Fact is, you are just assuming its the same hardware. What if its not?
It's the same HW (design wise). Same media block. Lowest binned silicon (leakage & frequency, but still reliable), much smaller L3 cache, 2 cores, no HT, no turbo and some other features turned off compared to i3/i5/i7.

NikosD
12th December 2013, 20:23
Please do that comparison test, I'm about to buy Pentium G3420 soon and need to be sure that H.264 decoding capabilities for 1080p (and possibly 4K as well) material are not crippled in this Haswell CPU. :thanks:

The decoding capabilities of Pentium G3420 are amazing.

With signature system and clips from my thread I got these results with LAV Video 0.59.1 DXVA native:

2. 298/303/313
6. 288/295/299
7. 264/265/265
10. -/240/-

For 4K H.264 I got:

Ducks 2160p30fps-243Mbps 72/75/77
Park Joy 2160p50fps - 136Mbps 77/79/79
Duck 2160p50fps - 370Mbps 73/78/80

CharlieCL
12th December 2013, 21:54
Your testing is not a pure decoding testing. There are render and fps. The bandwidth and memory performance as well as EU are factors. In Intel's official specification Pentium G3420 does not support Quick Sync Video. In word meaning that included both encoder and decoder.

egur
13th December 2013, 17:33
That's correct, rendering and video processing uses the EUs at some level.

NikosD
13th December 2013, 18:01
Your testing is not a pure decoding testing. There are render and fps. The bandwidth and memory performance as well as EU are factors. In Intel's official specification Pentium G3420 does not support Quick Sync Video. In word meaning that included both encoder and decoder.

I don't understand what are you trying to say.

kypec
13th December 2013, 22:33
The decoding capabilities of Pentium G3420 are amazing.
Thank you very much for your input, NikosD, much appreciated!
Now, I can't wait to get that new rig in my room. This is gonna be one nice Christmas after all...:D

NikosD
14th December 2013, 20:24
Eric,

I found out that QS decoder suffers from the same limitations that DXVA copy-back suffers too.

It can't go up to 4K x 4K resolution for H.264 without blurring (artifacts).
I tried even some 3K x 3K and had problems too.

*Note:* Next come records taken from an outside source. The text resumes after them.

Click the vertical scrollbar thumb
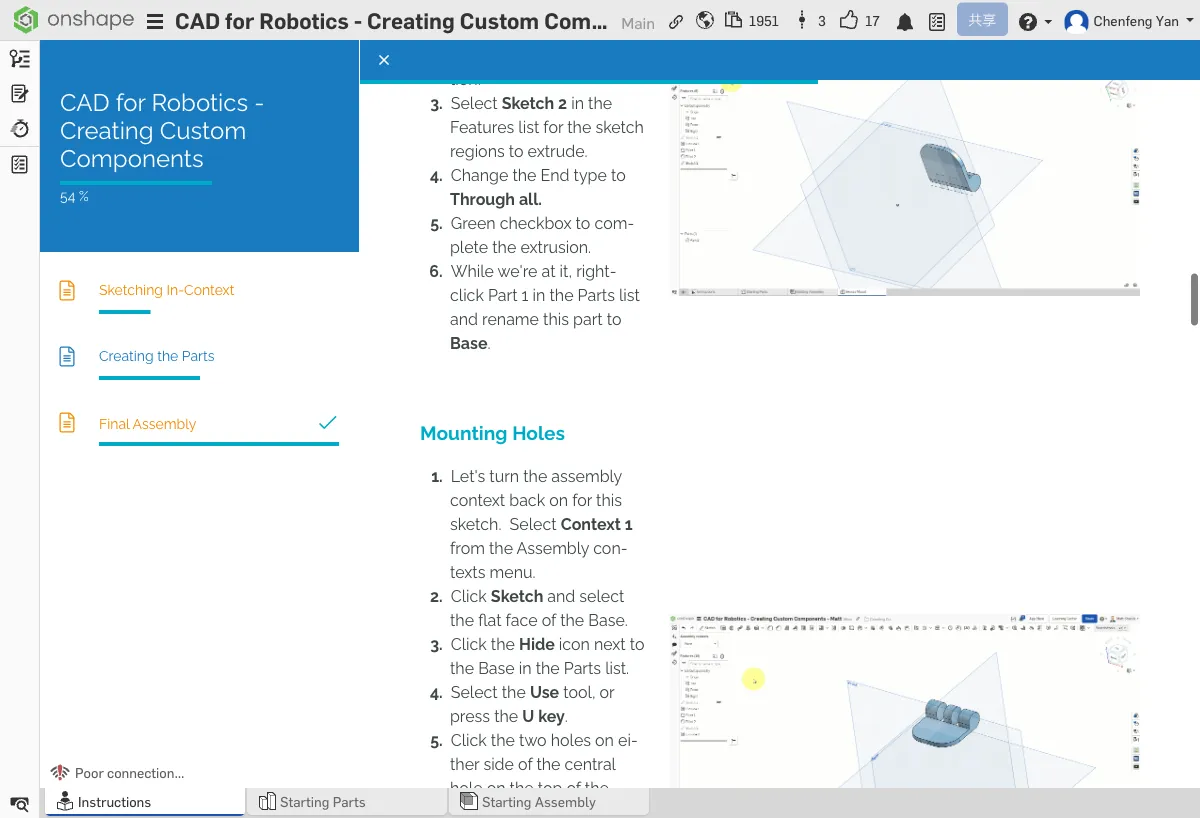Screen dimensions: 1200x818 pyautogui.click(x=1194, y=299)
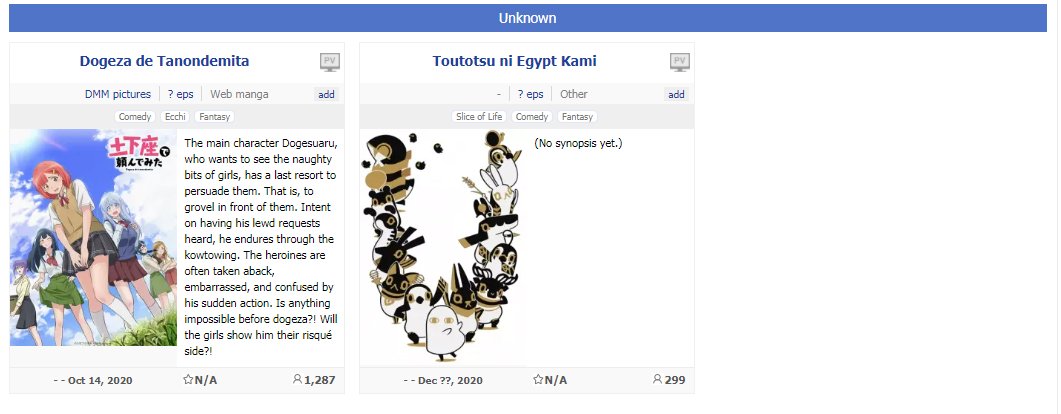
Task: Click members icon on Dogeza card
Action: click(297, 380)
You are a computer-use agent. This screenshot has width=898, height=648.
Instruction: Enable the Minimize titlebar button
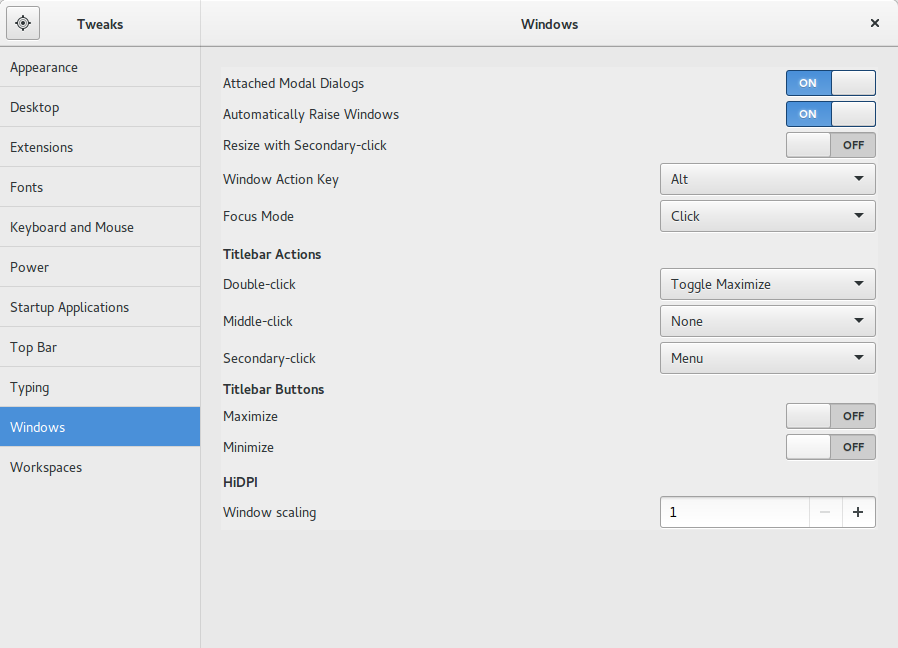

They aren't the most common resolutions of the planet, but it surprised me that only DXVA native can play such resolutions perfect.

DXVA copy-back doesn't even initialize - it falls back to software mode with LAV Video.

egur
15th December 2013, 08:38
@NikosD, Interesting, please share the clips.

NikosD
15th December 2013, 08:45
The clips have been downloaded from your collection of DXVA limited clips with various resolutions of square, macroblocks, height or width limitations.
There are many of them.

If you don't have them anymore, tell me to upload one or two.

egur
15th December 2013, 08:57
I don't have those. Just share 1 of each resolution.

NikosD
15th December 2013, 09:02
OK.

But because you have both an IvyBridge and a Haswell processor, I want from you a comparison of H.264 decoding performance in DXVA native for selected clips of 1080p and 4K resolutions :)

Do we have a deal ? :D

egur
15th December 2013, 09:10
I'm not committing to anything these days. A lot of work issues. But I'll give it a try.
BTW, Intel® Graphics Performance Analyzers 2013 R4 is out.

NikosD
15th December 2013, 09:17
I tried Intel GPA 2013 R4 on my system but nothing changed.

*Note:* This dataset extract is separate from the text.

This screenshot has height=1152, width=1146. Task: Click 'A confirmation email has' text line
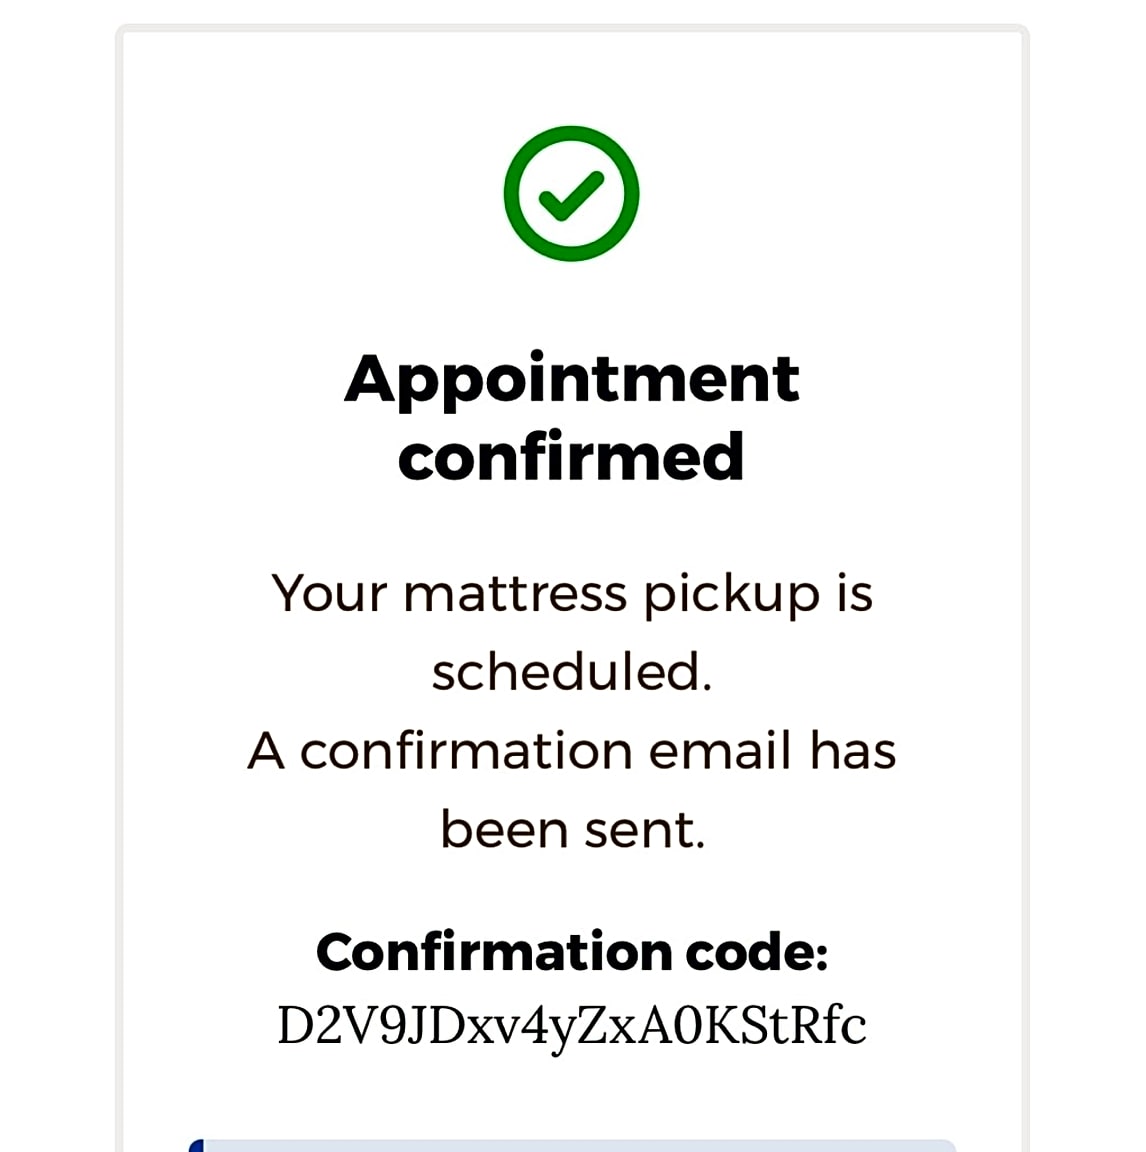tap(572, 751)
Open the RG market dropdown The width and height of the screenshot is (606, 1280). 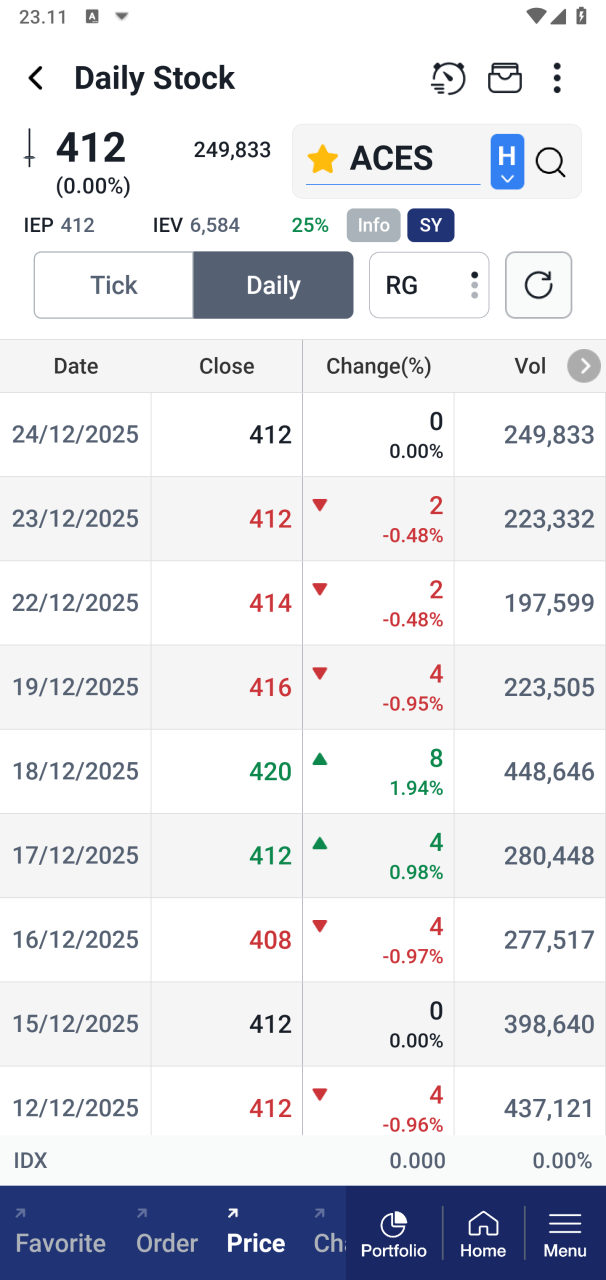click(428, 285)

Still, media performance metrics (which have raised from only 3 to 11!) show me null values during playback.

Also I have a lot of hang-ups of OS while using 2013 R4.

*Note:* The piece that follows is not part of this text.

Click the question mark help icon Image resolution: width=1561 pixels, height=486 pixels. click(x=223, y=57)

Maybe Pentium G3000 series is still not compatible with that program.

Anyway a typical sample of a square sample with image distortion using QS decoder is here:
http://speedy.sh/Tm7BR/4080x4080-VP5.mkv

BTW, do you know why SandyBridge latest driver for HD2000 ver 3347 doesn't have VC1_VLD2010 support like Haswell ?

Are they going to add it in future driver releases ?

egur
15th December 2013, 09:22
SandyBridge drivers are feature-frozen, only serious bug fixes from now on.